**Supplied information**
▬▬▬

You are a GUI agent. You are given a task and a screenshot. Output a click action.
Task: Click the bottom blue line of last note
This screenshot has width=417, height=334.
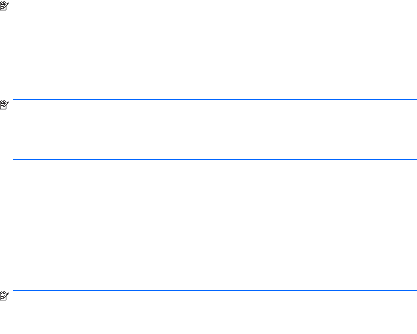[x=215, y=334]
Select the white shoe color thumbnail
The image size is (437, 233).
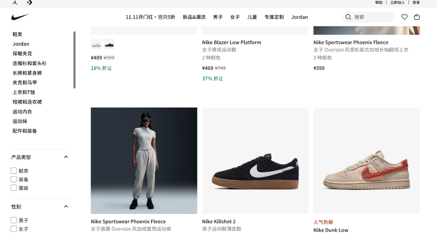tap(96, 44)
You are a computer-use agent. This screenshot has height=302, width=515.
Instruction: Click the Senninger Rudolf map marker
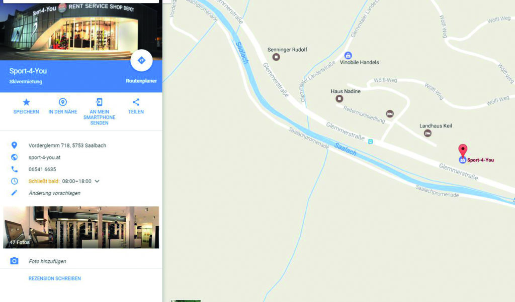click(x=276, y=57)
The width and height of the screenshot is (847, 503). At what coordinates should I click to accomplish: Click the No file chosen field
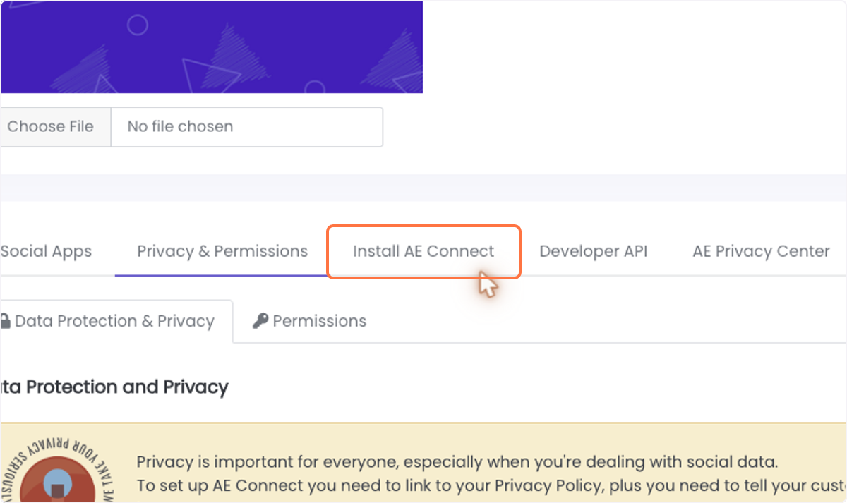click(247, 127)
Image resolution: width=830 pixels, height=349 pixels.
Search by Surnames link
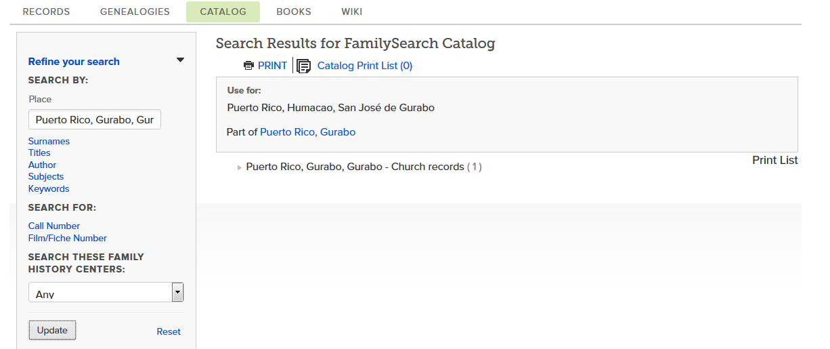(x=49, y=141)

▬▬▬

**Directions**
Set down every entry above verbatim, without pictures.

**Task answer**
You are a GUI agent. You are given a task and a screenshot. Output a click action.
Task: Click the bottom blue line of last note
This screenshot has width=417, height=334.
[x=215, y=334]
Select the white shoe color thumbnail
The image size is (437, 233).
tap(96, 44)
You are a computer-use agent. This screenshot has height=302, width=515.
Instruction: Click the Senninger Rudolf map marker
click(x=276, y=57)
The width and height of the screenshot is (847, 503). At what coordinates should I click to accomplish: Click the No file chosen field
click(247, 127)
Image resolution: width=830 pixels, height=349 pixels.
Search by Surnames link
(x=49, y=141)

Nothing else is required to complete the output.